• WHAT IS EXPECTED
All records are to be printed again exactly as they appear.
..............................
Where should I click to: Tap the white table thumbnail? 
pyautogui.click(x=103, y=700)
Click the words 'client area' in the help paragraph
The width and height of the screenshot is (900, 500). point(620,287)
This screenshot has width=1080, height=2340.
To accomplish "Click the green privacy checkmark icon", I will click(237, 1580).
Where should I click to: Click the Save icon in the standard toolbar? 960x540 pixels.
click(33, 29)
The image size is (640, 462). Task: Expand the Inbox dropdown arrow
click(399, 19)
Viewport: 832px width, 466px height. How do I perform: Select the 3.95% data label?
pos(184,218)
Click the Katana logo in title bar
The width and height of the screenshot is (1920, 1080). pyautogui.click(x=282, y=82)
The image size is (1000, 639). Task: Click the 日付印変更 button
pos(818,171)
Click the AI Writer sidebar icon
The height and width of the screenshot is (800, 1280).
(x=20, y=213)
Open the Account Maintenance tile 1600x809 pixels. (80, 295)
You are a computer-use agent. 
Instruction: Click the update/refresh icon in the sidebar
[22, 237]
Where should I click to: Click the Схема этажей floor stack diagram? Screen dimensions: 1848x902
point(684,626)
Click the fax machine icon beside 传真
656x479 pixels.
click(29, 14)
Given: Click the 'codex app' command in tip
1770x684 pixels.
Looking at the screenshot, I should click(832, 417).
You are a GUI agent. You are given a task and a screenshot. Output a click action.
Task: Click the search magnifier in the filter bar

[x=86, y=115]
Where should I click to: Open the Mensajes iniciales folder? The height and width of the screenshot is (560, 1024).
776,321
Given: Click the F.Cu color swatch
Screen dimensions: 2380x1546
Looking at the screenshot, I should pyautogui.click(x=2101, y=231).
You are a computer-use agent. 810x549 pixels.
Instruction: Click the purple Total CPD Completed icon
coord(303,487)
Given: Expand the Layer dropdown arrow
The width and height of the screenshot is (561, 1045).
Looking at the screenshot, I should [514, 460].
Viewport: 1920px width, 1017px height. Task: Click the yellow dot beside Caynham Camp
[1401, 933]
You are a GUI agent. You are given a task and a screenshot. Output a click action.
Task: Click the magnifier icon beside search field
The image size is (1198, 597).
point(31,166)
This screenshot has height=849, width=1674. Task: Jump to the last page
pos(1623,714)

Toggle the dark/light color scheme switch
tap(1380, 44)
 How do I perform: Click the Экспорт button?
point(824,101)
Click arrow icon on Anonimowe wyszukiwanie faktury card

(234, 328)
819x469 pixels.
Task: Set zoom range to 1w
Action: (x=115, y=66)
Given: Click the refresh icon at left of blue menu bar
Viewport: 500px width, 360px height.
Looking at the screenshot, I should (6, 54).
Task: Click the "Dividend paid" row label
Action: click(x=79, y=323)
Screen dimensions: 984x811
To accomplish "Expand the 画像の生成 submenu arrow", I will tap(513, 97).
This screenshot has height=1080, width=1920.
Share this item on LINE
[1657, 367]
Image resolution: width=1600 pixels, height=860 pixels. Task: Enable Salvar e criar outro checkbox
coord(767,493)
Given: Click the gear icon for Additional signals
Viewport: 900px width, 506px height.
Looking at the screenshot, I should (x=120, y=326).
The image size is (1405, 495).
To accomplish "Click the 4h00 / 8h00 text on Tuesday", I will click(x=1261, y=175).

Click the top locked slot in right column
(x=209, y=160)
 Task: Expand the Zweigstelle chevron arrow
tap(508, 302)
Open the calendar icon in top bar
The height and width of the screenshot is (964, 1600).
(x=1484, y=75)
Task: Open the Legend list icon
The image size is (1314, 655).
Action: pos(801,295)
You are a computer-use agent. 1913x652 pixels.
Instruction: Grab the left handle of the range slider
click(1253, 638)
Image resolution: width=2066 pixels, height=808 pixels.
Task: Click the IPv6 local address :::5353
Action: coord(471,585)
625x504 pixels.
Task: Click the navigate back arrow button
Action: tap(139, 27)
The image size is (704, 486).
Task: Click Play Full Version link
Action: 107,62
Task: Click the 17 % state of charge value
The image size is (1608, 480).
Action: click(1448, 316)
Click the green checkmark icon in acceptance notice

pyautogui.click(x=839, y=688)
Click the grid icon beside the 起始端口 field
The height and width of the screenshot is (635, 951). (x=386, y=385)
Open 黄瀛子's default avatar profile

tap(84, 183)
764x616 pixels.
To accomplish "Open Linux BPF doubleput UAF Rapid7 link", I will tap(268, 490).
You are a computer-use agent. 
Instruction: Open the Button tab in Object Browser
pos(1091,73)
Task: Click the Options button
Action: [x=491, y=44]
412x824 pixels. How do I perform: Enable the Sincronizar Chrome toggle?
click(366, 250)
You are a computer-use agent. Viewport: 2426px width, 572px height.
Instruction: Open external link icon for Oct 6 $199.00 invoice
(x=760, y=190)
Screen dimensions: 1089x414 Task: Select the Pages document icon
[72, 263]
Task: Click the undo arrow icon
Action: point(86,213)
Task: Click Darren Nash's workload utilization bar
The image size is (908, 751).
..............................
• THE ANSWER
Where should I click to: Tap the white table thumbnail? 
pyautogui.click(x=103, y=700)
Click the words 'client area' in the help paragraph
The width and height of the screenshot is (900, 500). point(620,287)
This screenshot has width=1080, height=2340.
To accomplish "Click the green privacy checkmark icon", I will click(237, 1580).
Where should I click to: Click the Save icon in the standard toolbar? 960x540 pixels.
click(33, 29)
The image size is (640, 462). Task: Expand the Inbox dropdown arrow
click(399, 19)
Viewport: 832px width, 466px height. How do I perform: Select the 3.95% data label?
pos(184,218)
Click the Katana logo in title bar
The width and height of the screenshot is (1920, 1080). pyautogui.click(x=282, y=82)
The image size is (1000, 639). Task: Click the 日付印変更 button
pos(818,171)
Click the AI Writer sidebar icon
The height and width of the screenshot is (800, 1280).
(x=20, y=213)
Open the Account Maintenance tile 1600x809 pixels. (80, 295)
You are a computer-use agent. 
Instruction: Click the update/refresh icon in the sidebar
[22, 237]
Where should I click to: Click the Схема этажей floor stack diagram? Screen dimensions: 1848x902
point(684,626)
Click the fax machine icon beside 传真
656x479 pixels.
click(29, 14)
Given: Click the 'codex app' command in tip
1770x684 pixels.
Looking at the screenshot, I should click(832, 417).
You are a GUI agent. You are given a task and a screenshot. Output a click action.
Task: Click the search magnifier in the filter bar

[x=86, y=115]
Where should I click to: Open the Mensajes iniciales folder? The height and width of the screenshot is (560, 1024).
776,321
Given: Click the F.Cu color swatch
Screen dimensions: 2380x1546
Looking at the screenshot, I should pyautogui.click(x=2101, y=231).
You are a computer-use agent. 810x549 pixels.
Instruction: Click the purple Total CPD Completed icon
coord(303,487)
Given: Expand the Layer dropdown arrow
The width and height of the screenshot is (561, 1045).
Looking at the screenshot, I should [514, 460].
Viewport: 1920px width, 1017px height. Task: Click the yellow dot beside Caynham Camp
[1401, 933]
You are a GUI agent. You are given a task and a screenshot. Output a click action.
Task: Click the magnifier icon beside search field
The image size is (1198, 597).
point(31,166)
This screenshot has height=849, width=1674. Task: Jump to the last page
pos(1623,714)

Toggle the dark/light color scheme switch
tap(1380, 44)
 How do I perform: Click the Экспорт button?
point(824,101)
Click arrow icon on Anonimowe wyszukiwanie faktury card

(234, 328)
819x469 pixels.
Task: Set zoom range to 1w
Action: (x=115, y=66)
Given: Click the refresh icon at left of blue menu bar
Viewport: 500px width, 360px height.
Looking at the screenshot, I should (6, 54).
Task: Click the "Dividend paid" row label
Action: click(x=79, y=323)
Screen dimensions: 984x811
To accomplish "Expand the 画像の生成 submenu arrow", I will tap(513, 97).
This screenshot has height=1080, width=1920.
Share this item on LINE
[1657, 367]
Image resolution: width=1600 pixels, height=860 pixels. Task: Enable Salvar e criar outro checkbox
coord(767,493)
Given: Click the gear icon for Additional signals
Viewport: 900px width, 506px height.
Looking at the screenshot, I should (x=120, y=326).
The image size is (1405, 495).
To accomplish "Click the 4h00 / 8h00 text on Tuesday", I will click(x=1261, y=175).

Click the top locked slot in right column
(x=209, y=160)
 Task: Expand the Zweigstelle chevron arrow
tap(508, 302)
Open the calendar icon in top bar
The height and width of the screenshot is (964, 1600).
(x=1484, y=75)
Task: Open the Legend list icon
The image size is (1314, 655).
Action: pos(801,295)
You are a computer-use agent. 1913x652 pixels.
Instruction: Grab the left handle of the range slider
click(1253, 638)
Image resolution: width=2066 pixels, height=808 pixels.
Task: Click the IPv6 local address :::5353
Action: coord(471,585)
625x504 pixels.
Task: Click the navigate back arrow button
Action: tap(139, 27)
The image size is (704, 486).
Task: Click Play Full Version link
Action: 107,62
Task: Click the 17 % state of charge value
The image size is (1608, 480).
Action: click(1448, 316)
Click the green checkmark icon in acceptance notice

pyautogui.click(x=839, y=688)
Click the grid icon beside the 起始端口 field
The height and width of the screenshot is (635, 951). (x=386, y=385)
Open 黄瀛子's default avatar profile

tap(84, 183)
764x616 pixels.
To accomplish "Open Linux BPF doubleput UAF Rapid7 link", I will tap(268, 490).
You are a computer-use agent. 
Instruction: Open the Button tab in Object Browser
pos(1091,73)
Task: Click the Options button
Action: [x=491, y=44]
412x824 pixels. How do I perform: Enable the Sincronizar Chrome toggle?
click(366, 250)
You are a computer-use agent. Viewport: 2426px width, 572px height.
Instruction: Open external link icon for Oct 6 $199.00 invoice
(x=760, y=190)
Screen dimensions: 1089x414 Task: Select the Pages document icon
[72, 263]
Task: Click the undo arrow icon
Action: point(86,213)
Task: Click Darren Nash's workload utilization bar
The image size is (908, 751).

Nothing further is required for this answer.